The whole process of foreign exchange trading is based on the same concept; currencies are traded. One dollar is sold and another one is purchased. Prices are going in and out like a nervous animal, and those minor fluctuations could accumulate within a short time. Visit this link!

The FX market is 24 hours five days a week. The action goes to Tokyo and then to London then to New York. Some one, somewhere is ever on the alert, making a trade. This incessant handoff renders the market its vigorous nature. You may trade prior to the day of sunrise or long after midnight.

FX trading is in its core a response to information and emotion, news, panic, optimism, and whispers. The news of interest rates can turn a chart upside down within a few seconds. Any speech that is not timely will ruin a peaceful session. The traders usually say that charts do not like precision and love disorder. A single headline can destroy the hours of serious planning, as the breath of a collapsing building.

The two-sided sword that everybody talks about is leverage. It also gives the traders the chance to trade with small balances yet hold big positions, and that is exciting. It can also be ruthless. A single bad trade can take away weeks of work. Sophisticated traders have a different approach to leverage, that of sailors to storms, neither to seize it with anger, nor to despise it, but to prepare and respect it.

The trading styles vary radically. Other traders enter and exit within minutes, like street racers who follow sudden motions. Other people occupy positions as long as weeks, believing in long term trends. Signals are usually contradictory, one signal tells to buy and the other signals to sell. Experience is important than tools. Only a calm mind can read a chart, which is purely theoretical.

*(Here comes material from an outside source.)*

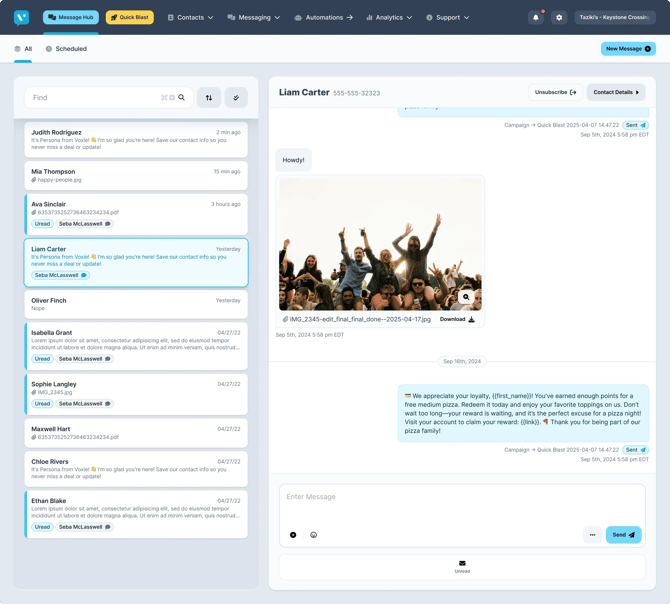Toggle the Unread tag on Ethan Blake

click(x=42, y=527)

Risk management is the silent scapegoat. Account protection is through stop losses. Logic is maintained by proper position sizing. It is only after getting blown on an account that many traders realize this. The time to lose is a great teacher. Once, a colleague joked that tuition is paid in the market, and he paid two times before graduation.

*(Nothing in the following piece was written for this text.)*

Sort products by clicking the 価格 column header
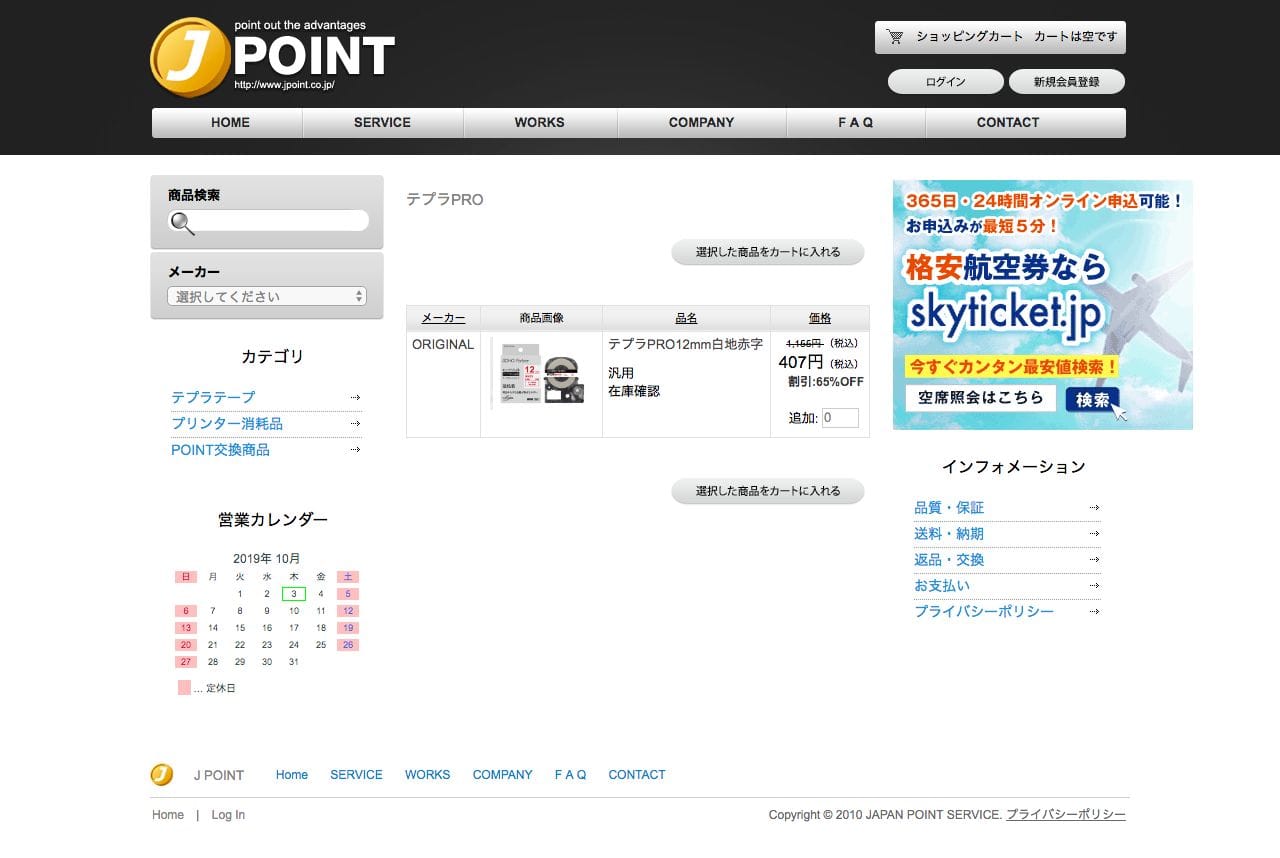Screen dimensions: 1280x858 coord(819,317)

Outcomes are not important but psychology is. Fear contains traders to take profitable trades prematurely. Greed makes them to hold losing ones too long. The personal habits are reflected in the trading screen. Weaknesses appear quickly. A good day consists of solving a puzzle. Even though it is never personal, a bad day is personal.

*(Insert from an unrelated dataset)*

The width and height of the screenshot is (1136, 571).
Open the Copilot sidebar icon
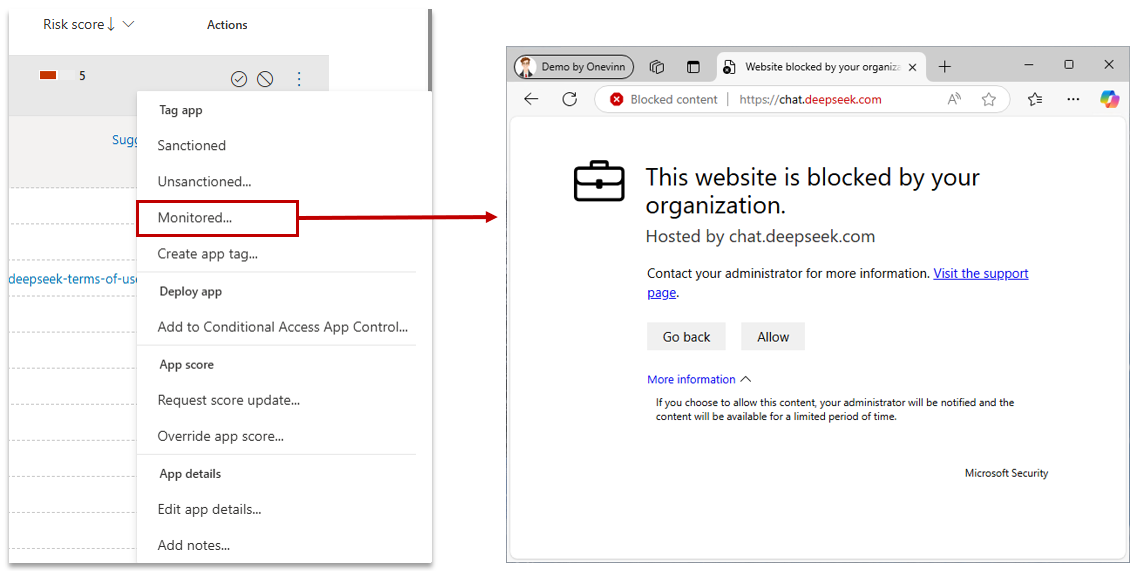(x=1109, y=99)
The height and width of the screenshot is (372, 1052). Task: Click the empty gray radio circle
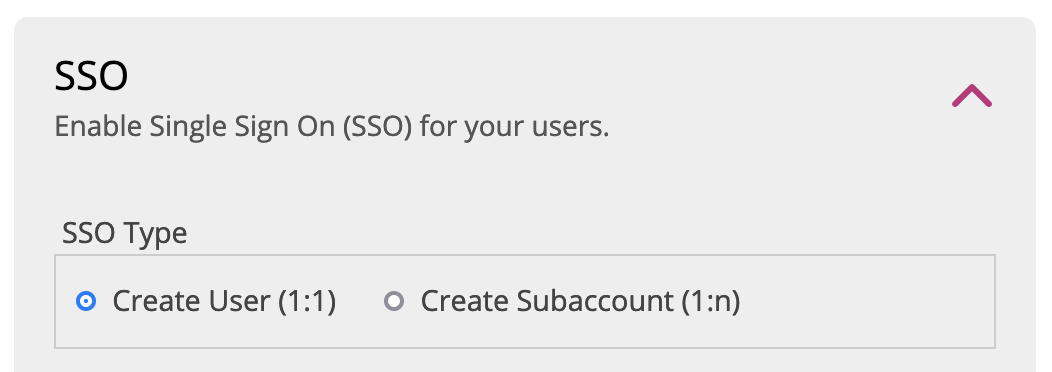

One of the strongest assets of FX is liquidity. Trades execute quickly. There is slippage which is typically manageable. This renders FX appealing relative to the skinny markets. Costs are transparent. Spreads tell the truth. When something does not work, it is in most cases not working.

Automation has reached unobtrusively. Algorithms do not require breaks, are not emotional, or need caffeine. Still, people matter. Judgment matters. The most steady of traders are a combination of structure with instinct such as jazz players who play by rhythm and feel the room.

FX currency trading rewards discipline and punishes short cuts. It does not give a care who you are–just what you do. Each click is a mini-story and the market is always eager to have a look at the next one.